- **Directions**
Rewrite the rows below, substituting "interface agent" for every occurrence of "GUI agent" and keeping everything else identical.

[Rows on locating words and elements]
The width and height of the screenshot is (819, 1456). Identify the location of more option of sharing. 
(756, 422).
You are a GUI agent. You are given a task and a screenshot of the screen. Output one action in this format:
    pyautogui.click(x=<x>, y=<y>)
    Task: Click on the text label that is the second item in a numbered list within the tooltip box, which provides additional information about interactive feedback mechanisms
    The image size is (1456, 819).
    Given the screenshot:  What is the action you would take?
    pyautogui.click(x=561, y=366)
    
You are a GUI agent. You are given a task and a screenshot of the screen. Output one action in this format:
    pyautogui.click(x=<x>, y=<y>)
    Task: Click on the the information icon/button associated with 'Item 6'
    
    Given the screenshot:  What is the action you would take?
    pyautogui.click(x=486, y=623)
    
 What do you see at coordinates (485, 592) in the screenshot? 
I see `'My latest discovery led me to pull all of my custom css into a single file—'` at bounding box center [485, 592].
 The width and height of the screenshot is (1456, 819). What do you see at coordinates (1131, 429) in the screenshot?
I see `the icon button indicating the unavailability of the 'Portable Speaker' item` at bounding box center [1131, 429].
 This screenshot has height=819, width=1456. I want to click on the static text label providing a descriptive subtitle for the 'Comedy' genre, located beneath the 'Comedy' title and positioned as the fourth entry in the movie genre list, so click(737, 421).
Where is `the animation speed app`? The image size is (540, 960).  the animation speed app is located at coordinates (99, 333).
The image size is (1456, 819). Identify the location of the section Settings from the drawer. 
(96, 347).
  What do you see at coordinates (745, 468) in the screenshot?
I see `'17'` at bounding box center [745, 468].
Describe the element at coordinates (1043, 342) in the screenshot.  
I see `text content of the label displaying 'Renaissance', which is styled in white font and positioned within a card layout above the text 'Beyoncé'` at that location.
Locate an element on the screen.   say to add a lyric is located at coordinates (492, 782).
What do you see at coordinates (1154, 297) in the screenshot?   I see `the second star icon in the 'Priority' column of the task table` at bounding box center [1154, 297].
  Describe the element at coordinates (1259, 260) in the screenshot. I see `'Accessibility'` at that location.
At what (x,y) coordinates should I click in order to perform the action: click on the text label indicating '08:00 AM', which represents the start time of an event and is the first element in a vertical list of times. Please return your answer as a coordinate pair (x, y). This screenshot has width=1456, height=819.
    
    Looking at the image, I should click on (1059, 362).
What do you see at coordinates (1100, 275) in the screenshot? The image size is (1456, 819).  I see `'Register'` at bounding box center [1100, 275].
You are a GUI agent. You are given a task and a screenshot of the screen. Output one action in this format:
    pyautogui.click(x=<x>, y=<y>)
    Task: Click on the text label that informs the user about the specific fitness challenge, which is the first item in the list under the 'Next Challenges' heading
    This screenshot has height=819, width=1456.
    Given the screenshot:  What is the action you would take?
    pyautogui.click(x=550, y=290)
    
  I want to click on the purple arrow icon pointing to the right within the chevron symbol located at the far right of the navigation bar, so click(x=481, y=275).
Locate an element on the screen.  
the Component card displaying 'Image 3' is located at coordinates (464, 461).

- **Result of this exercise**
The width and height of the screenshot is (819, 1456). Identify the location of more option of sharing. 
(756, 422).
You are a interface agent. You are given a task and a screenshot of the screen. Output one action in this format:
    pyautogui.click(x=<x>, y=<y>)
    Task: Click on the text label that is the second item in a numbered list within the tooltip box, which provides additional information about interactive feedback mechanisms
    The image size is (1456, 819).
    Given the screenshot:  What is the action you would take?
    pyautogui.click(x=561, y=366)
    
You are a interface agent. You are given a task and a screenshot of the screen. Output one action in this format:
    pyautogui.click(x=<x>, y=<y>)
    Task: Click on the the information icon/button associated with 'Item 6'
    
    Given the screenshot:  What is the action you would take?
    pyautogui.click(x=486, y=623)
    
 What do you see at coordinates (485, 592) in the screenshot? 
I see `'My latest discovery led me to pull all of my custom css into a single file—'` at bounding box center [485, 592].
 The width and height of the screenshot is (1456, 819). What do you see at coordinates (1131, 429) in the screenshot?
I see `the icon button indicating the unavailability of the 'Portable Speaker' item` at bounding box center [1131, 429].
 This screenshot has height=819, width=1456. I want to click on the static text label providing a descriptive subtitle for the 'Comedy' genre, located beneath the 'Comedy' title and positioned as the fourth entry in the movie genre list, so click(737, 421).
Where is `the animation speed app`? The image size is (540, 960).  the animation speed app is located at coordinates (99, 333).
The image size is (1456, 819). Identify the location of the section Settings from the drawer. 
(96, 347).
  What do you see at coordinates (745, 468) in the screenshot?
I see `'17'` at bounding box center [745, 468].
Describe the element at coordinates (1043, 342) in the screenshot.  
I see `text content of the label displaying 'Renaissance', which is styled in white font and positioned within a card layout above the text 'Beyoncé'` at that location.
Locate an element on the screen.   say to add a lyric is located at coordinates (492, 782).
What do you see at coordinates (1154, 297) in the screenshot?   I see `the second star icon in the 'Priority' column of the task table` at bounding box center [1154, 297].
  Describe the element at coordinates (1259, 260) in the screenshot. I see `'Accessibility'` at that location.
At what (x,y) coordinates should I click in order to perform the action: click on the text label indicating '08:00 AM', which represents the start time of an event and is the first element in a vertical list of times. Please return your answer as a coordinate pair (x, y). This screenshot has width=1456, height=819.
    
    Looking at the image, I should click on (1059, 362).
What do you see at coordinates (1100, 275) in the screenshot? The image size is (1456, 819).  I see `'Register'` at bounding box center [1100, 275].
You are a interface agent. You are given a task and a screenshot of the screen. Output one action in this format:
    pyautogui.click(x=<x>, y=<y>)
    Task: Click on the text label that informs the user about the specific fitness challenge, which is the first item in the list under the 'Next Challenges' heading
    This screenshot has height=819, width=1456.
    Given the screenshot:  What is the action you would take?
    pyautogui.click(x=550, y=290)
    
  I want to click on the purple arrow icon pointing to the right within the chevron symbol located at the far right of the navigation bar, so click(x=481, y=275).
Locate an element on the screen.  
the Component card displaying 'Image 3' is located at coordinates (464, 461).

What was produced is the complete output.